Avilés Industrial
- Full name: Real Avilés Industrial Club de Fútbol
- Nicknames: Realavilesinos Blanquiazules
- Founded: 1903; 123 years ago
- Stadium: Estadio Román Suárez Puerta
- Capacity: 5,400
- Owner: Terrenos E Inmuebles S.L.
- President: Diego Baeza
- Head coach: Lolo Escobar
- League: Primera Federación – Group 1
- 2025–26: Primera Federación – Group 1, 14th of 20
- Website: www.realavilesindustrial1903.com
| Home colours | Away colours |

= Real Avilés Industrial CF =

Association football club in Spain

Real Avilés Industrial Club de Fútbol is a Spanish football team based in Avilés, in the autonomous community of Asturias.
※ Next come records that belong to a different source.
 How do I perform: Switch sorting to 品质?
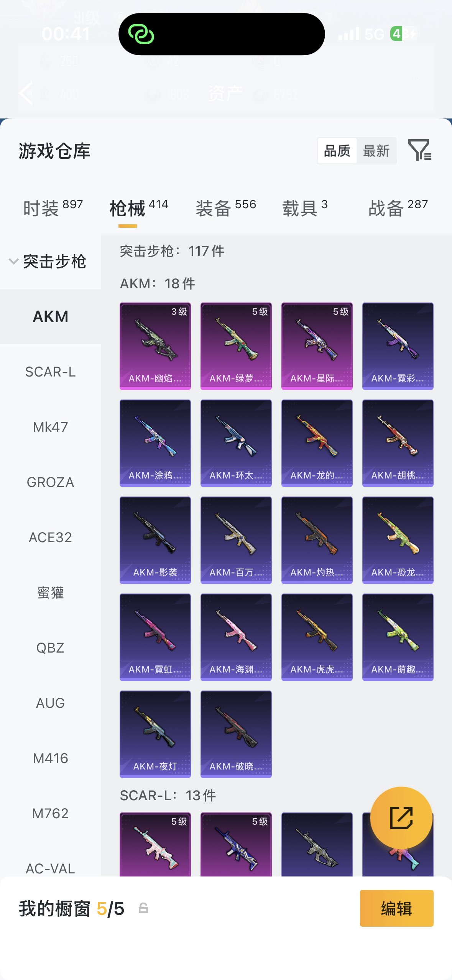(x=337, y=151)
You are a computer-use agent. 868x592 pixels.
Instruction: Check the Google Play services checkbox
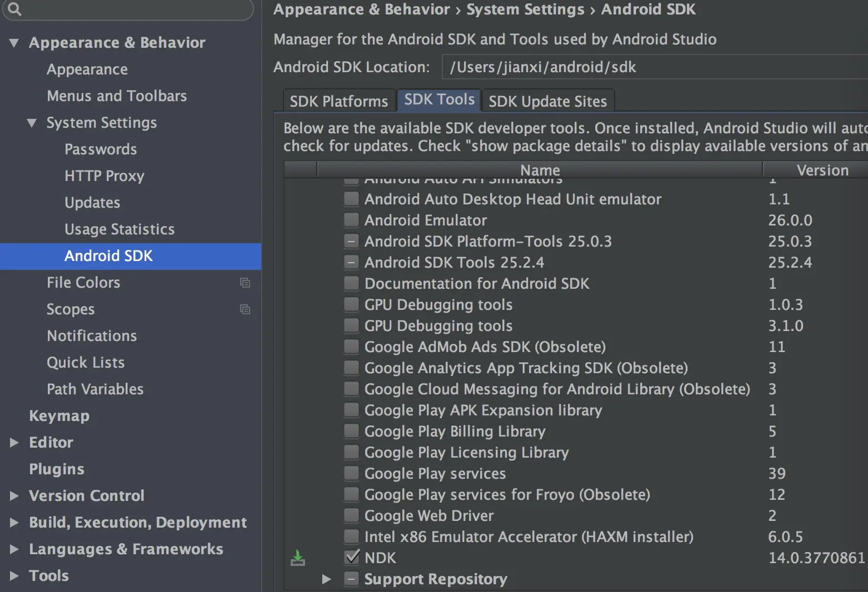pyautogui.click(x=351, y=473)
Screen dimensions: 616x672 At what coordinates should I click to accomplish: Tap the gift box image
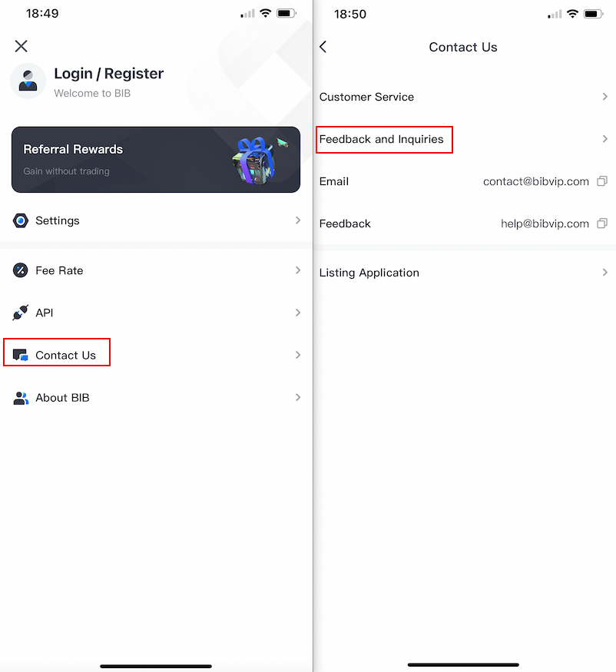256,161
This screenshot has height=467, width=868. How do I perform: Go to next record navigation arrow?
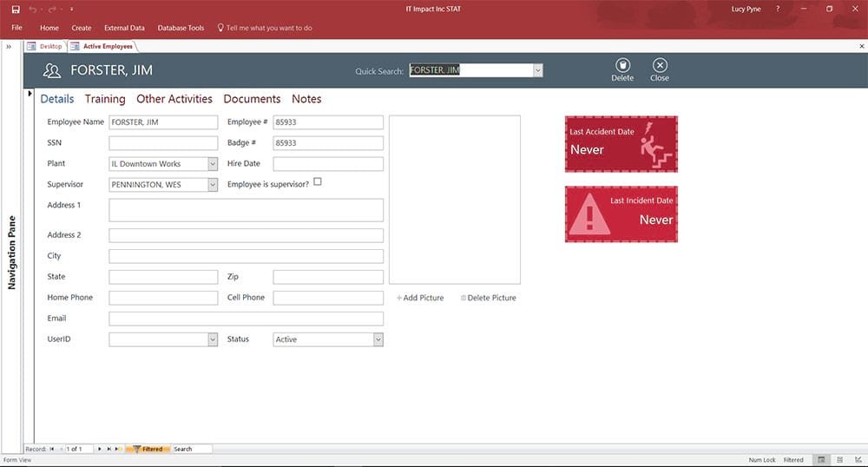pos(100,449)
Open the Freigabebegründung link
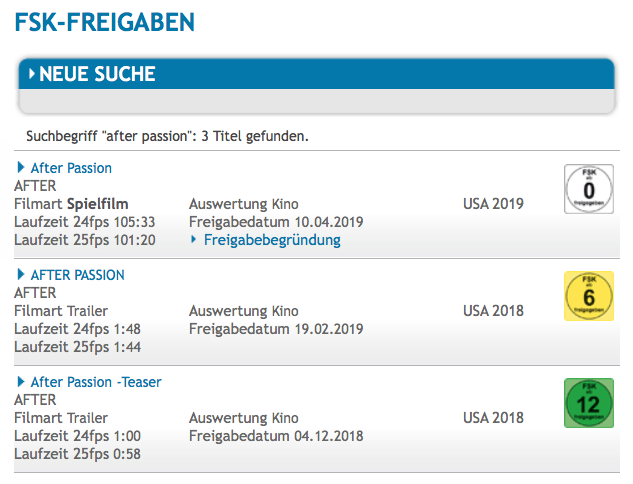Viewport: 633px width, 484px height. (272, 240)
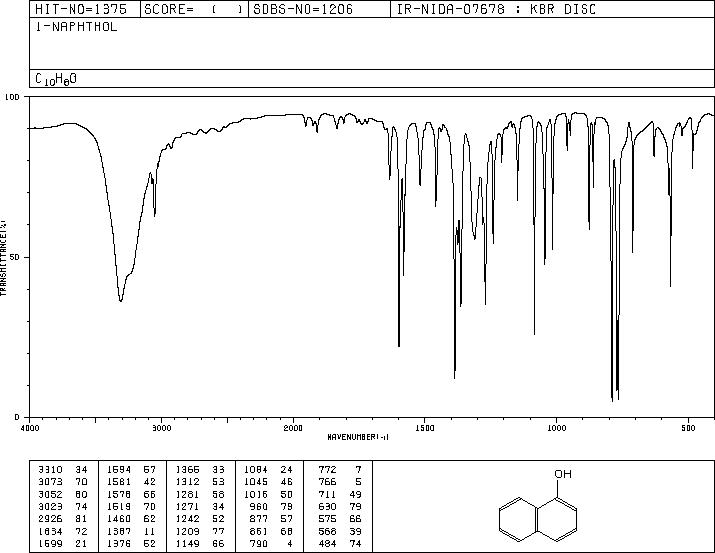The width and height of the screenshot is (715, 553).
Task: Click the 2000 wavenumber axis label
Action: tap(293, 428)
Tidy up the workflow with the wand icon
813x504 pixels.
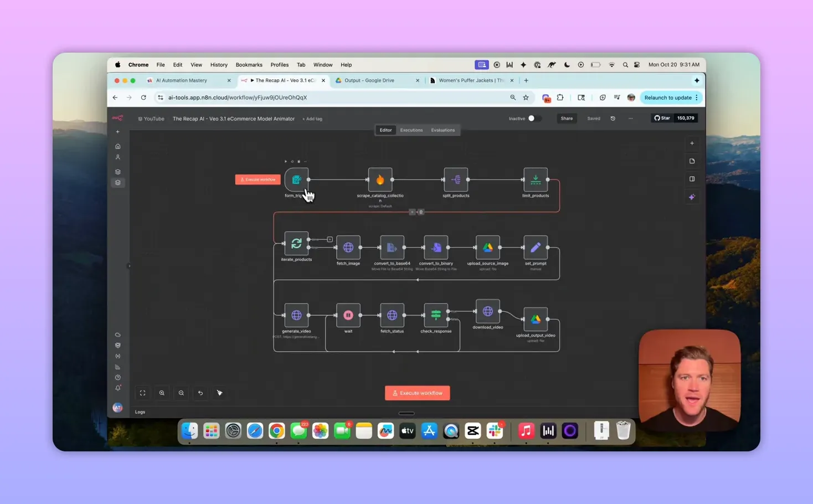(219, 393)
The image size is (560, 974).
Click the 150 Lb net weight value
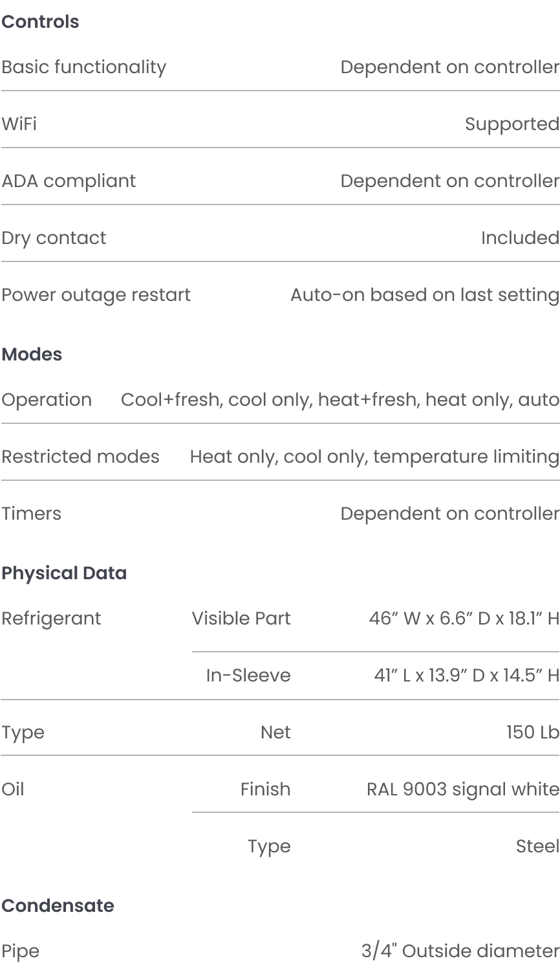coord(533,733)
Founded in 1903 it plays in , holding home matches at Estadio Román Suárez Puerta, with an approximate capacity of 5,400 seats.

==History==
===First years===
Avilés was founded in 1903 under the name Sport Club Avilesino, hence being considered the oldest football club in Asturias. In 1906 he joins the Sociedad Obrera Industrial as their football section with the name of Círculo Industrial y de Sport de Avilés, but a few years later, the players and managers of the football team decide to become independent again, this time with the name of Stadium Club Avilesino.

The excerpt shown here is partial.